Tuesday, June 12, 2012

Student Athlete

Remember those? You may have to fire up the Way Back machine but it is worth it. Once you get your bearings you'll realize that one key difference between Student Athletes and today's Jocks is that the Student Athlete had to compete, successfully, in the classroom in order to play on the field.

Now how can that be any fun? Well, it isn't so we got rid of them.

First by using selective grade inflation to ensure that every boy good at juggling three balls was "qualified" to play. Perhaps this was the beginning of ends justified means that has brought rampant cheating to a school in your neighborhood. Maybe not. Maybe they'd have become cheaters without Friday night lights. Then there was the irony of hold-backs--kids that needed an extra year, not for academics as they are all Four-OH students, but an extra year to beef-up that lineman, sharpen that line backer or catch the growth spurt for the star forward. Then the under-the-table transfers. This was all a slippery slope greased with the sweat of jocks chasing championships.

Given today's sad state of public school academic achievement and unbalanced budgets that give voodoo economics a run for the money it is time to revitalize the concept of Student Athlete, but on a grand scale.

This incarnation must be much more than the individual "A fer Play" of the past. It must apply system wide and sustainable, objectively measured academic success is a prerequisite to begin and maintain any non-curricular program. Including athletics.

How will this work?

First, shut down all extra-curricular programs throughout the district. Sell off the equipment and other assets, using the money to support core education.

Next is the hard part: educate our children and prove it. But in this case "prove it" doesn't mean an endless stream of platitudes, it means:

  • 95% minimum graduation rate for each of the trailing three years using the national graduation accounting methodology
  • 70% minimum participation on the SAT with 95% of participating students scoring over 500 on the each of the Mathematics and Critical reading sections
  • All other students must take Armed Services Vocational Aptitude Battery and 80% of those students must score 10% above the highest minimum score required by any branch of Service.
Until these conditions are met, no extracurriculars throughout the entire school system.
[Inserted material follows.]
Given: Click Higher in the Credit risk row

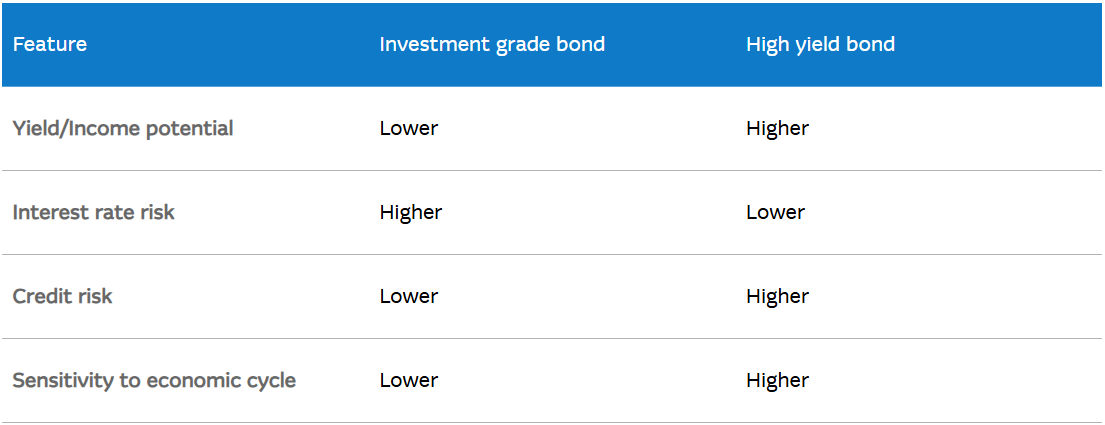Looking at the screenshot, I should click(777, 296).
If in any one year these fail to be met, all existing extracurriculars are shut down until the district re-qualifies by meeting these requirements. 

No IFs. No ANDs. No BUTs. Not at "your" school. Not at any other school just because it "passed" in a failed district.

The financial benefits are immediate and enduring with the reduction in personnel costs and re-purposing of expensive facilities and equipment. It is also produces demand for extracurricular activities delivered by churches, social centers, clubs and private enterprise, a model that works well today with art, music, competitive swimming and tennis, and league softball. We may find that as our schools focus on education, the other activities will have been taken care of.